### Information ###

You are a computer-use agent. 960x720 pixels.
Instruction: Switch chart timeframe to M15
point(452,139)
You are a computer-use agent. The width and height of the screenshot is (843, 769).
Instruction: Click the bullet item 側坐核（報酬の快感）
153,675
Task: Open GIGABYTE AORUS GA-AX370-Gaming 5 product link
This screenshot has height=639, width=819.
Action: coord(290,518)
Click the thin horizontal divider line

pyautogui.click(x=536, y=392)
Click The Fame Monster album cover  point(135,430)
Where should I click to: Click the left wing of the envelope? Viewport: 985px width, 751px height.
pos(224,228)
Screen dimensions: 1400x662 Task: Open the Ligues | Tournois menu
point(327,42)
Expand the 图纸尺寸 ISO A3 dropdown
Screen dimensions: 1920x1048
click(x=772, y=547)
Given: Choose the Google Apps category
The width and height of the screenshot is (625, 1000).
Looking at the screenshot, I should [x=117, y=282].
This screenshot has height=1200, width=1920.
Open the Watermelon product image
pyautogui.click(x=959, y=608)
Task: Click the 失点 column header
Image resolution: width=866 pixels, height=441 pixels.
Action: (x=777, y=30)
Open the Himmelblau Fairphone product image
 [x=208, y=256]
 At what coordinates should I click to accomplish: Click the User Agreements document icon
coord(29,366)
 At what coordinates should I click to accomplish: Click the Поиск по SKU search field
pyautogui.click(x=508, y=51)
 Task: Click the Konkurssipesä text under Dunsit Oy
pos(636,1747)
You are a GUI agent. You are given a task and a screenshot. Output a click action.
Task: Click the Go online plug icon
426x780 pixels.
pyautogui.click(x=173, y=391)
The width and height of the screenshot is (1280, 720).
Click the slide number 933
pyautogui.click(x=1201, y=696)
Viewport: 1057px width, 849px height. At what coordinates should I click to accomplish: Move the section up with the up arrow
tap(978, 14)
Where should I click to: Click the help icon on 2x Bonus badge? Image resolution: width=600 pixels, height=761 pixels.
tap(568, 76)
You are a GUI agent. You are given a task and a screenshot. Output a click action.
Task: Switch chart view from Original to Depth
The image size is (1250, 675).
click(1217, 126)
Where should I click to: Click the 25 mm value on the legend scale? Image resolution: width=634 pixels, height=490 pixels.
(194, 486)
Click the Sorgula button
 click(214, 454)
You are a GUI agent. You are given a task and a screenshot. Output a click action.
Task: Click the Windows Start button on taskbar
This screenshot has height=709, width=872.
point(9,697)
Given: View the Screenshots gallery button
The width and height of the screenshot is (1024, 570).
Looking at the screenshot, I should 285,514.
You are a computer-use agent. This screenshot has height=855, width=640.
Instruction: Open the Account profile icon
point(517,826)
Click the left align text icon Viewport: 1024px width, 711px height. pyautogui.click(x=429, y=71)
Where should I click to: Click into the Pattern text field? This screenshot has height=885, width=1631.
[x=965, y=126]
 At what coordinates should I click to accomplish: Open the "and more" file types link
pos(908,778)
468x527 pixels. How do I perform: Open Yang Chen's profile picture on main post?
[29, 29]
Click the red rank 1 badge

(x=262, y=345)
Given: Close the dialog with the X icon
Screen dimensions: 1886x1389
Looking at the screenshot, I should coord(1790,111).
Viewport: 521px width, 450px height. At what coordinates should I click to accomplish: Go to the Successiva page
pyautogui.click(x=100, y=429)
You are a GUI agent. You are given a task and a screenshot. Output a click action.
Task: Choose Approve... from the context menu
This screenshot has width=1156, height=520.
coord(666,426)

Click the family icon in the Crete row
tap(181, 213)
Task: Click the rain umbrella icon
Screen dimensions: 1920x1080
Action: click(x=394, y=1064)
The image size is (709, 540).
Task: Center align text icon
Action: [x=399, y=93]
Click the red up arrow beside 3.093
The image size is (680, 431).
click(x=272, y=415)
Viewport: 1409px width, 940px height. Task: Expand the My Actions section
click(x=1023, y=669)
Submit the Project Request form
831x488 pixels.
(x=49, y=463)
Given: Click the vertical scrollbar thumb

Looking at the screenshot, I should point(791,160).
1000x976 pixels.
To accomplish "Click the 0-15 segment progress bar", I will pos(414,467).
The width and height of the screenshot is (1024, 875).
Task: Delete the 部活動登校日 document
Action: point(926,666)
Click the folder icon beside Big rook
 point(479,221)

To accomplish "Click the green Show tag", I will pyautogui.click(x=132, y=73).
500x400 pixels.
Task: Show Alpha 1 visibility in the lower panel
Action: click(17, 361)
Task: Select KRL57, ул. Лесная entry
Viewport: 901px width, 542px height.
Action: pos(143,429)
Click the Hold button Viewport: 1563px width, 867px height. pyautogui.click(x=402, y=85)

###

Please return every line of the records that contains the word "from".

Task: Switch chart view from Original to Depth
Task: Choose Approve... from the context menu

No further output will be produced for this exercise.